News Article Release
Naval Academy Midshipmen Visit Georgia
Posted on: November 19, 2013 08:00 EST by Midshipman 2nd Class Katherine Macvarish
Midshipman 2nd Class Katherine Macvarish is one of six midshipmen studying abroad this semester as part of the Russian Language Study Abroad Program. Here, she describes a nine-day trip the mids took to the country of Georgia.
The rain poured down outside as our group huddled damply around the table. Several of us had already made the treacherous excursion down the slick wooded path to the outhouse. Other than that, no one dared to leave the room.
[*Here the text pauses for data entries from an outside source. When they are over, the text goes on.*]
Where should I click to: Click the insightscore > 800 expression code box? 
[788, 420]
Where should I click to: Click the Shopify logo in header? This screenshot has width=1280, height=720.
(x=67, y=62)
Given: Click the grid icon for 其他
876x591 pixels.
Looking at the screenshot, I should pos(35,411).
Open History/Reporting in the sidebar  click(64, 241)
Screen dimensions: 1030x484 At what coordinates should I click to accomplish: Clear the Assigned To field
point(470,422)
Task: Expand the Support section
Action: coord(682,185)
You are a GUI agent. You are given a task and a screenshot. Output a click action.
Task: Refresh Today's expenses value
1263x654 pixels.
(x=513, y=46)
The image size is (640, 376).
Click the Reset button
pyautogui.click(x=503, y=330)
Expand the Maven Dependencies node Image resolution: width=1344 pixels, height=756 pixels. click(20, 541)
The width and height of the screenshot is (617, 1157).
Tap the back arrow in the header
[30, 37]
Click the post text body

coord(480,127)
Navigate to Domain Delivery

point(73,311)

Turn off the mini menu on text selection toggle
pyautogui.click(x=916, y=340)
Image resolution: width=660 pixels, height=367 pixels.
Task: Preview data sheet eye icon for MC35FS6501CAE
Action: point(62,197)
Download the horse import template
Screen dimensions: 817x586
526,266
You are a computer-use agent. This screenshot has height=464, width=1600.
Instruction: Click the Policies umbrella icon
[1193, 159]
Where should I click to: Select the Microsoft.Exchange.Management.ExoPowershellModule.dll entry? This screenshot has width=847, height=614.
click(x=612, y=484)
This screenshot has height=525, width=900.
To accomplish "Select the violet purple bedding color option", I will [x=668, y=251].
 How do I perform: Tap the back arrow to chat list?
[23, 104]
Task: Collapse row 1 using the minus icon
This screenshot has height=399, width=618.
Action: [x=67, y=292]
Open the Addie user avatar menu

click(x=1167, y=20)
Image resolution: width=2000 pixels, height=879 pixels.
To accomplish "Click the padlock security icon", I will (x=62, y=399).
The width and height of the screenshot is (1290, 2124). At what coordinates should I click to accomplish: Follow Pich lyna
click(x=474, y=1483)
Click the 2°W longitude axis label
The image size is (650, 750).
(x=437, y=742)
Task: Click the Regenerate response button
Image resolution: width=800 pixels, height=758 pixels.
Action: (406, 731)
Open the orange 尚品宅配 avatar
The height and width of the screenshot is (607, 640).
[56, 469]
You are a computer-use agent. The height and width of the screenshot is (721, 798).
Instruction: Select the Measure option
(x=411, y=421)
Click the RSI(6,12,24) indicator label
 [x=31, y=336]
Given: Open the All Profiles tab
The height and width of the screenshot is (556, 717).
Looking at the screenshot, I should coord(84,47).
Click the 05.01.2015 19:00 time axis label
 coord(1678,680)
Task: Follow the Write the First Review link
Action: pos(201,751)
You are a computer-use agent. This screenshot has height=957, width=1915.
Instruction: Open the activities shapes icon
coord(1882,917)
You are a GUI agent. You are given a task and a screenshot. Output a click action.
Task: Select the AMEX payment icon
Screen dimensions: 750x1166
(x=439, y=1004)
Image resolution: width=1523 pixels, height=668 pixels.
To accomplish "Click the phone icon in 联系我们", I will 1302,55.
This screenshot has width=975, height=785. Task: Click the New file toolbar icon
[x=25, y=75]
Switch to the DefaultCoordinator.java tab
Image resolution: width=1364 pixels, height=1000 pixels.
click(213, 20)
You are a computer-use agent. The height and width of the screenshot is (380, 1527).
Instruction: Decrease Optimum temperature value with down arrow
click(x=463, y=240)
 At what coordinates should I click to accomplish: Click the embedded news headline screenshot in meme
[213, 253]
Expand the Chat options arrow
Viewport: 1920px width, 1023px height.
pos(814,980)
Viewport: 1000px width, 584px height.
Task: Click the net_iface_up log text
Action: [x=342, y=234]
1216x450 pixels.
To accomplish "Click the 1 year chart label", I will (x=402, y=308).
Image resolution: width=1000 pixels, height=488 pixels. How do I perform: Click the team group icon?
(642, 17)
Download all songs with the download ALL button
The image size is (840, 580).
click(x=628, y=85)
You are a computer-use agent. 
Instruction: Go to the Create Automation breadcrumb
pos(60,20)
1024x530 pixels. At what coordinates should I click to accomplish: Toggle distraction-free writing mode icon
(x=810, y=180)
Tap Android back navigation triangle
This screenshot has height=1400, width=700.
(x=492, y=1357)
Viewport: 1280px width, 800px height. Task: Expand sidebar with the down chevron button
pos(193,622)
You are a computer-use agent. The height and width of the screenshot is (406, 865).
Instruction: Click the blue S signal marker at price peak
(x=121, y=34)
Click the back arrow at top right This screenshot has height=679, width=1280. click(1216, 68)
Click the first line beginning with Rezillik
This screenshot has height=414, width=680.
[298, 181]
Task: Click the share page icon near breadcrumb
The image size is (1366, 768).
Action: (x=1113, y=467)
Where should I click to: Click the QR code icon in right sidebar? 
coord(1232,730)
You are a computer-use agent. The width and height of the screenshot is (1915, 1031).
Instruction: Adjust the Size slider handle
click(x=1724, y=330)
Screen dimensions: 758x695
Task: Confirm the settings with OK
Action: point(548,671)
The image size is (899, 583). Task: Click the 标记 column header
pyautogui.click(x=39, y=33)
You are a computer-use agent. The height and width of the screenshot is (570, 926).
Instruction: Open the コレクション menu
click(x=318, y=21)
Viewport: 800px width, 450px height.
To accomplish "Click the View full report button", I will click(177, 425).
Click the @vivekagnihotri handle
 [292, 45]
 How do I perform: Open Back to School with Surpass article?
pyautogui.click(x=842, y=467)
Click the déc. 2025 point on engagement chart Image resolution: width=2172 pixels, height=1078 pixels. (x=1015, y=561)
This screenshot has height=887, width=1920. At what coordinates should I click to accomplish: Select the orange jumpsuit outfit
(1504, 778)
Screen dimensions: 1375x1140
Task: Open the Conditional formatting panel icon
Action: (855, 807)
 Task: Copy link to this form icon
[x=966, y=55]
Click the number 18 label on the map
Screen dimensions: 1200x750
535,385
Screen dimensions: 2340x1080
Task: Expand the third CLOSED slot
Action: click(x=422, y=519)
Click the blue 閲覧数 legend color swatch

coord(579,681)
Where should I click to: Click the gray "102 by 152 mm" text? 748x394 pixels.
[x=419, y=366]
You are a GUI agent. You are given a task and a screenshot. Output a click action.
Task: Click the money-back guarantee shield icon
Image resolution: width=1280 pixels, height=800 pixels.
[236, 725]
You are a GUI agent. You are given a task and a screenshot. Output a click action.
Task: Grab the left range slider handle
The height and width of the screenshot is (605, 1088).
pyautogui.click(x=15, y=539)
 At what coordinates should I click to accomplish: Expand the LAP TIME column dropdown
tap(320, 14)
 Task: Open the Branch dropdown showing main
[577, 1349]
As the minutes passed and nothing occurred, the tension in the room gradually ebbed and we began to relax and joke around. Suddenly, we heard the unmistakable sound of footsteps on the deck outside. We stared in terror at the door as it creaked open, and the ghastly entrance light showed that all our fears had come true. A rumble of thunder rolled through the room as our smiling landlady stepped inside, carrying a fifth tray laden with freshly baked food.
I can think of no time in my life when I have been more continuously gorged than my nine days in Georgia. As part of the Russian Language Study Abroad Program, six midshipmen including myself travelled through the country to get first-hand perspectives on the 2008 war with Russia.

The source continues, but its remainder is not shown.